Some say that the solution to Middle Eastern problems is some sort of
pre-emptive strike: get Them before they get Us. That, of course, is
exactly the sort of bewitching that Tolkien warned most strongly
against—the frenzy to solve a problem through one hubristic stroke, to
grab the One Ring of power for oneself, even if that grabbing
guarantees one's own fall into darkness.

A better vision is needed. The Council of the West must do its duty,
to Christians, to Jews, and to the need of the world for peace. Having
agreed that Israel must survive, within the protective ambit of
Christendom, the council could engage Muslims—who are, themselves, in
the process of restoring the Caliphate—in a grand summit. Only then,
when West meets East, in diplomatic twain, might a chance exist for an
enduring settlement. When all Christians, and all Muslims, are brought
to the bargaining table, they all become stakeholders in a pacific
outcome.

This summit of civilizations would be difficult and expensive, even
heartbreaking. It might take a hundred years. But let us begin because
the reward could be great: blessed are the peacemakers.

The Knights of the West

With great effort, the West could unite around the Shire Strategy,
seeking to secure and protect all our Christendom, spanning oceans and
continents. But it won't be easy. It will take more than diplomacy—it
will take strength.

This Shire is ours now, but the way things are going, it won't be ours
permanently. So we must vow to defend the Shire, always. In the last
of the "Rings" films, Aragorn the Strider proclaims, in full St.
Crispin's Day mode, "A day may come when the courage of Men fails,
when we forsake our friends and break all bonds of fellowship, but it
is not this day. An hour of wolves and shattered shields when the Age
of Men comes crashing down, but it is not this day! This day we fight!
By all that you hold dear on this good earth, I bid you stand, Men of
the West!"

We in the West will always need warriors. We must have chevaliers sans
peur et sans reproche—"Knights without fear and without reproach"—to
safeguard our marches and protect our homes. Men such as Leonidas,
whose Immortal 300 held off the Persians at Thermopylae in 480 BC,
long enough for other Greeks to rally and save the nascent West. Or
Aetius, the last noble Roman, who defeated Attila the Hun, Scourge of
God, at Chalons in AD 451. Or Don Juan of Austria, who led the Holy
League to naval victory over the Turks at Lepanto in 1571. Or Jon
Sobieski, whose Polish cavalry rescued Vienna from the Turks in 1683.

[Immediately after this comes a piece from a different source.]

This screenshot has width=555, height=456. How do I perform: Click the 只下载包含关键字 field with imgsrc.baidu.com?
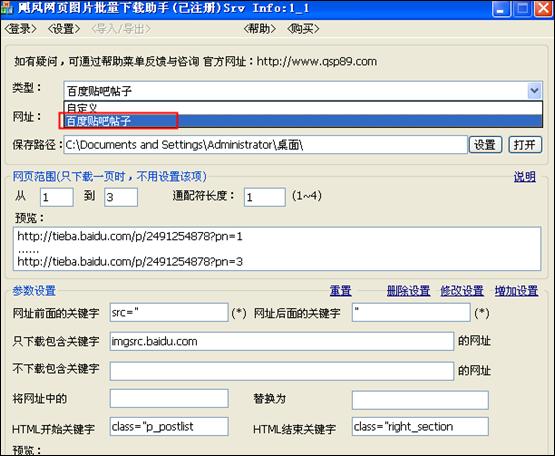click(x=282, y=341)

These are not just legends, not just fictional characters—they were
real. And if we dutifully honor those heroes, as heroic Men of the
West and of Christendom, we will be rewarded with more such heroic men.

Future epics await us. Future Knights of the West, ready to defend
Christendom, are waiting to be born, waiting for the call of duty. If
we bring them forth with faith and wisdom and confidence, then also
will come new heroes and new legends.

Maybe it was meant to be. And that is an encouraging thought.

________________________________________

James P. Pinkerton is a columnist for Newsday and a fellow at the New
America Foundation in Washington, D.C. He served in the White House
under Presidents Ronald Reagan and George H.W. Bush.